The Guest Tour drew to a close in the basement across from the elevator, where I briefly established my personal quarters in 1983 until the Newland Construction company restoration work drove me out to the old nursing home owners quarters in the Hartley Garage. That is where I remained until moving to the Moody Mansion on Rucker Hill in 1987. Time changes things. Now this room houses one of four Historic Hartley Mansion pianos. After I finished my US Walter Reed Army Medical Center military obligation, this old upright piano moved with me from my house on A Street Southeast behind the Library of Congress in DC, to Everett, Washington in 1979. 

Although, by this time, a few of the supporters of Historic Everett preservation guests had left for other commitments, Neil Hartley, Roland Hartley’s great grandson, Dave Ramstad, Jack O’Donnell and most of the others stayed with the Guest Tour.

I explained to all of them that I heard an old, second-hand story. A previous owner of the house next door to the Hartley Mansion on the corner of 24th and Rucker was thinking of tearing down the old Hartley Mansion to make way for a new apartment building or something.

My reaction to this horrifying thought was to immediately provide a 501 (c) organization governed by a board of directors to include carefully selected community members that could protect this community treasure for future generations. After holding that plan for a long time, I finally realized that this was no longer practical because I was married to Olga and we had two children. This turn of events left the future of the Historic Hartley Mansion uncertain. I began to realize more and more that a commercial sale of the property would not necessarily favor the interests of historically minded individuals in the community.

If action to preserve the Hartley Mansion for future generations is not pursued, the value of this wonderful mansion, the people who built it and its place in Everett History may be recognized too late. I shared with the supporters of Historic Everett preservation, that I have not been able to identify a philanthropic individual or organization that can help with this goal.

Records from a dataset:
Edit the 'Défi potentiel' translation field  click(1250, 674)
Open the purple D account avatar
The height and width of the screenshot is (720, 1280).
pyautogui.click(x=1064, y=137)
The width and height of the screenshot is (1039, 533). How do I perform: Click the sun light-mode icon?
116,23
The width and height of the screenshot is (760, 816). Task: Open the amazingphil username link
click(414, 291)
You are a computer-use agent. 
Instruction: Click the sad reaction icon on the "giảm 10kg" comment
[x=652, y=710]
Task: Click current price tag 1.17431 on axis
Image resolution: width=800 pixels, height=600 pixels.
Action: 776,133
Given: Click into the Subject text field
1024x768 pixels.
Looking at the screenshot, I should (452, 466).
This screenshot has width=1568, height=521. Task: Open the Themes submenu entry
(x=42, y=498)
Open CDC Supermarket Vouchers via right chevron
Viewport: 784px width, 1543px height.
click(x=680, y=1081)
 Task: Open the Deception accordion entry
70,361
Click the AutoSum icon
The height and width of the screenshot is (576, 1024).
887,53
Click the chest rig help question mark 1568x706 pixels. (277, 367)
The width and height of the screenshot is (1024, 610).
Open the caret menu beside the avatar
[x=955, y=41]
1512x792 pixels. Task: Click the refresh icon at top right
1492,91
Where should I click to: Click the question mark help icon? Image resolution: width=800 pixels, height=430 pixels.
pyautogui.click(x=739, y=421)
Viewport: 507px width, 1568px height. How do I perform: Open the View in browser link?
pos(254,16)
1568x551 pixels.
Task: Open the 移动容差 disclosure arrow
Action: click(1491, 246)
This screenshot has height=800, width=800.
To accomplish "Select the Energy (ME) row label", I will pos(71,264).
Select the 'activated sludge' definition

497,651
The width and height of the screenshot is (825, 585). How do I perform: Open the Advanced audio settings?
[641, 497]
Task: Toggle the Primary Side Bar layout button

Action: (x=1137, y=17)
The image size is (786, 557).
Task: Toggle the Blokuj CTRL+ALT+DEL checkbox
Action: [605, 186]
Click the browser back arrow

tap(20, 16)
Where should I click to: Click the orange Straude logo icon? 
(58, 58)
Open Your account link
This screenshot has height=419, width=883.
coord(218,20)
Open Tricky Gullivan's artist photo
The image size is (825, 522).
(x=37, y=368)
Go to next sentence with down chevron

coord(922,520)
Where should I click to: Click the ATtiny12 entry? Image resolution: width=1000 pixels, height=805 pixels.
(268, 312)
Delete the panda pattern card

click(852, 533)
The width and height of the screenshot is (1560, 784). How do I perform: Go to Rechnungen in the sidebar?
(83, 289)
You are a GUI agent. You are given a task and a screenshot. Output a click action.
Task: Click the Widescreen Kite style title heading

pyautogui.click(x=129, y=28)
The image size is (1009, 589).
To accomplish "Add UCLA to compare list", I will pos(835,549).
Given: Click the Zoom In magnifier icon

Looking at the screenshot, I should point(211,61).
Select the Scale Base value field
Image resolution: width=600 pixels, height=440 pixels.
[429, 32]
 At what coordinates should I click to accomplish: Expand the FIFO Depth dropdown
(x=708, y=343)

Exercise instructions: Carry on the account of the Hartley Mansion guest tour, beginning right after its final sentence.

Solved exercise:
So, I told them that it seemed very reasonable at the end of the Guest Tour to bring up this subject, “Help Preserve The Hartley Mansion Project.” In so doing, I let all of them know that I will gladly offer a “Finders Fee” for any individual or group that can help trigger a philanthropic purchase of the Hartley Mansion from me, and thereby place it in a final ‘resting place’ within a 501 (c) Trust governed by a board of community directors for the decades and centuries to come.

As mentioned by supporters of Historic Everett preservation, maybe the “Finders Fee” could benefit Historic Everett, possibly the Everett Rotary Club or any number of other community organizations or historically minded individuals for that matter.  Please take a moment to listen to the impromptu discussion by Historic Everett that this proposal generated.


[Video of Historic Everett Commentary at the conclusion of the Guest Tour]

Before the supporters of Historic Everett preservation departed, they all gathered for a group photo in front of the Christmas Tree and decorations in the old living-room. I felt that after interacting with them that afternoon, they shared the feelings of Patti Larson, Bob Brown and myself. That same feeling Patti, Bob and I discuss on a daily basis. “Let’s save the Historic Hartley Mansion!  It’s an important part of Everett’s History. There must be a way!”


[Supporters of Historic Everett preservation Group photo in front of the Christmas Tree]

I did provide historical handouts from tables at the Hartley Mansion entry to supporters of Historic Everett preservation as they were departing. The handout lists the Historic Hartley Mansion Website: www.hartleymansion.com. And I reminded them to also view www.hartleymansion.org for wonderful recordings of classical music featuring extremely talented young artists taught by community piano teachers. And also remined them of the strong connection between the Hartley Mansion and the Christmas Spectacular 2001-2020. www.thechristmasspectacular.com.

MORE TO COME: – I reminded a few of the Historic Hartley Mansion guests to tell the others to keep checking this Website for the upcoming video interviews of Neil Anderson, Roland Hartley’s great grandson and Joni Smith, who actually worked in the LeGault Nursing Home as a teenager before it became the restored Historic Hartley Mansion!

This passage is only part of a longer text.